**SUPPLIED DATA**:

◆ ◆ ◆ ◆ ◆ ◆ ◆

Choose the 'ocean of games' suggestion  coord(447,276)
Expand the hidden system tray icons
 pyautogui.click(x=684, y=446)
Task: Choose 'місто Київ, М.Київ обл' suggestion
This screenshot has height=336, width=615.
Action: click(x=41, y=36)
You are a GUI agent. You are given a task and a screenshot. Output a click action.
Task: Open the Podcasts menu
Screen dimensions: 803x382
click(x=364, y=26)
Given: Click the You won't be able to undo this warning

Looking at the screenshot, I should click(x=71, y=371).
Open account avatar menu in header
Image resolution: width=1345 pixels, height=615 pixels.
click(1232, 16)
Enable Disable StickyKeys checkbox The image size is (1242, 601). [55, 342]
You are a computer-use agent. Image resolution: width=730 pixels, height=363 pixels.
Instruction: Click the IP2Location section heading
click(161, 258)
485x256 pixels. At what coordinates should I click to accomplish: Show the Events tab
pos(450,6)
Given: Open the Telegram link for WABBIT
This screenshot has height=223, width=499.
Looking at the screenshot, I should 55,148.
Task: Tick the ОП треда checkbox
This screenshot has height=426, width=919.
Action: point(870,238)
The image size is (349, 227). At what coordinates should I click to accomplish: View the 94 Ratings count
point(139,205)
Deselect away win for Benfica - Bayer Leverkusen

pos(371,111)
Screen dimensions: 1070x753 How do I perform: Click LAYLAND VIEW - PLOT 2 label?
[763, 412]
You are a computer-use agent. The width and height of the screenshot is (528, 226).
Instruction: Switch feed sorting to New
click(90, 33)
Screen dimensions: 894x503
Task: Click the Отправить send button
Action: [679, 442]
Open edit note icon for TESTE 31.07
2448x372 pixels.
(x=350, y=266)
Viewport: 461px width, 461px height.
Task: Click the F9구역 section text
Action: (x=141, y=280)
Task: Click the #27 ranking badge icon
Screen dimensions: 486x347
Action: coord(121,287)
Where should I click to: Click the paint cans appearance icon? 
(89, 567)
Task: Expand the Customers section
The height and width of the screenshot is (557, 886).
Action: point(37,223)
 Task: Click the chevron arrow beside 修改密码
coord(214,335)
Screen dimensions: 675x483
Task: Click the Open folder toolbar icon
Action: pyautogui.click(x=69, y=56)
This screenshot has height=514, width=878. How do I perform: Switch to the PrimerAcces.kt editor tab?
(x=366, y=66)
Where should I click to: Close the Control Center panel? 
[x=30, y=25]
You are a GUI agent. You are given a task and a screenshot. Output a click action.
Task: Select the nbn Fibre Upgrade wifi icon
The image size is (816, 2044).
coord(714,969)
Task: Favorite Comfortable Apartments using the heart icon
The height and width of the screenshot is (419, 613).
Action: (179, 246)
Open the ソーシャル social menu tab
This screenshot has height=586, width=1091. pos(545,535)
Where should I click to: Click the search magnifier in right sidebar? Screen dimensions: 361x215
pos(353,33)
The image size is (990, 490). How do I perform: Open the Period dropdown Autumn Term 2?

◆ ◆ ◆ ◆ ◆ ◆ ◆

**WORK TO COMPLETE**: Give back exactly the lines of the listing, starting with the first and ending with the one bearing "Enable Disable StickyKeys". Add no other lines.

**RESPONSE AREA**:
Choose the 'ocean of games' suggestion  coord(447,276)
Expand the hidden system tray icons
 pyautogui.click(x=684, y=446)
Task: Choose 'місто Київ, М.Київ обл' suggestion
This screenshot has height=336, width=615.
Action: click(x=41, y=36)
You are a GUI agent. You are given a task and a screenshot. Output a click action.
Task: Open the Podcasts menu
Screen dimensions: 803x382
click(x=364, y=26)
Given: Click the You won't be able to undo this warning

Looking at the screenshot, I should click(x=71, y=371).
Open account avatar menu in header
Image resolution: width=1345 pixels, height=615 pixels.
click(1232, 16)
Enable Disable StickyKeys checkbox The image size is (1242, 601). [55, 342]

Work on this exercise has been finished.